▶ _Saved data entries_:
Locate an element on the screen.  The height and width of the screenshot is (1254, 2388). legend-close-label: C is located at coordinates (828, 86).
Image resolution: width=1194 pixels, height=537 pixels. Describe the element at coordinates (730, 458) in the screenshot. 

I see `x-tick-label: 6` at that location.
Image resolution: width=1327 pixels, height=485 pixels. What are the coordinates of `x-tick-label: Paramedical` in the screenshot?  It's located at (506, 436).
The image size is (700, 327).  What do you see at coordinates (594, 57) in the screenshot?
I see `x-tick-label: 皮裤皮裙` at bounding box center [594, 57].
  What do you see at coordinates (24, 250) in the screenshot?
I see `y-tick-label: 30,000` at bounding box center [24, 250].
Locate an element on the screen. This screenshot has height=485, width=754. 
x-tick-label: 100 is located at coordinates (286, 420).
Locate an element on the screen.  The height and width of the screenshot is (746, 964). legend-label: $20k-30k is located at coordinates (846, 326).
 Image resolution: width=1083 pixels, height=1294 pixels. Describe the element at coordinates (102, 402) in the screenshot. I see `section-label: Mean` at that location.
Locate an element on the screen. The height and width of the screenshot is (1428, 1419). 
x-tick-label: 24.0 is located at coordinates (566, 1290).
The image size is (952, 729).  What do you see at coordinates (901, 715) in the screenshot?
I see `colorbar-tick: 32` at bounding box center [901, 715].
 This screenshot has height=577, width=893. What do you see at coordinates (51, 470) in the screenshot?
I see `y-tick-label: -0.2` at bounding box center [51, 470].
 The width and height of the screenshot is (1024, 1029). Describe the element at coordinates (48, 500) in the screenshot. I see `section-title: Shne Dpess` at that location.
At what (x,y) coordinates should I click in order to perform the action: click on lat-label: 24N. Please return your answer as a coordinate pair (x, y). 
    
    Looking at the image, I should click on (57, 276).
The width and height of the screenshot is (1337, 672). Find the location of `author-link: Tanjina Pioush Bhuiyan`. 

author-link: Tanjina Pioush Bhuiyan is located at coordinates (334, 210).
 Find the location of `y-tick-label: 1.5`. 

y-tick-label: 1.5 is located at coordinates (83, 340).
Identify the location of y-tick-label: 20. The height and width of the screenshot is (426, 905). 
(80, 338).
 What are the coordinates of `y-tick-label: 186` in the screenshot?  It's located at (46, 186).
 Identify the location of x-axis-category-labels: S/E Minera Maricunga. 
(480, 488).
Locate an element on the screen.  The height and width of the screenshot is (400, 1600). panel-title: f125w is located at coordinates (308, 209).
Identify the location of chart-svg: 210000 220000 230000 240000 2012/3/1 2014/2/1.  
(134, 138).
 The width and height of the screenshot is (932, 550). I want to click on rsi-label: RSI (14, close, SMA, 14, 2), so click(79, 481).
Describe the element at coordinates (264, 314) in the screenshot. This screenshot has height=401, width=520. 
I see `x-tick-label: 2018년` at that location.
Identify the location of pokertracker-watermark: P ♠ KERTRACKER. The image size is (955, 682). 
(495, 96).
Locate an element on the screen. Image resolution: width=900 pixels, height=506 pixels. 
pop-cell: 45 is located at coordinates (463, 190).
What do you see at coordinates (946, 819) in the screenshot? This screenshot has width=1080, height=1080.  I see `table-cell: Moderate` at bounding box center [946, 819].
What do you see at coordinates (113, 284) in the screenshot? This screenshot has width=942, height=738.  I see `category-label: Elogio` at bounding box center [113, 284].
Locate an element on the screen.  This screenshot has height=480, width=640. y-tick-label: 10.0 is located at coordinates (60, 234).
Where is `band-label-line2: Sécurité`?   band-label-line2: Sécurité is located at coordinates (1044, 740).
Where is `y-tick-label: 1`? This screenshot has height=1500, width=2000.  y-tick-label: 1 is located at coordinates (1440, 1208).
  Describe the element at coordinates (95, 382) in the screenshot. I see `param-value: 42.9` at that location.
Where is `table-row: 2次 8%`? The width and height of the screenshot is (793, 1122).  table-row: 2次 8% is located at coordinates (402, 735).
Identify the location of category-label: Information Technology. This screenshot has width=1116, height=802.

▶ _What is being asked_: Find each line in the entries above that contains the word "Identify" with the same capitalization, and copy those lines.

▶ _Solution for this problem_:
Identify the location of y-tick-label: 20. The height and width of the screenshot is (426, 905). 
 Identify the location of x-axis-category-labels: S/E Minera Maricunga. 
Identify the location of chart-svg: 210000 220000 230000 240000 2012/3/1 2014/2/1.  
Identify the location of pokertracker-watermark: P ♠ KERTRACKER. The image size is (955, 682). 
Identify the location of category-label: Information Technology. This screenshot has width=1116, height=802.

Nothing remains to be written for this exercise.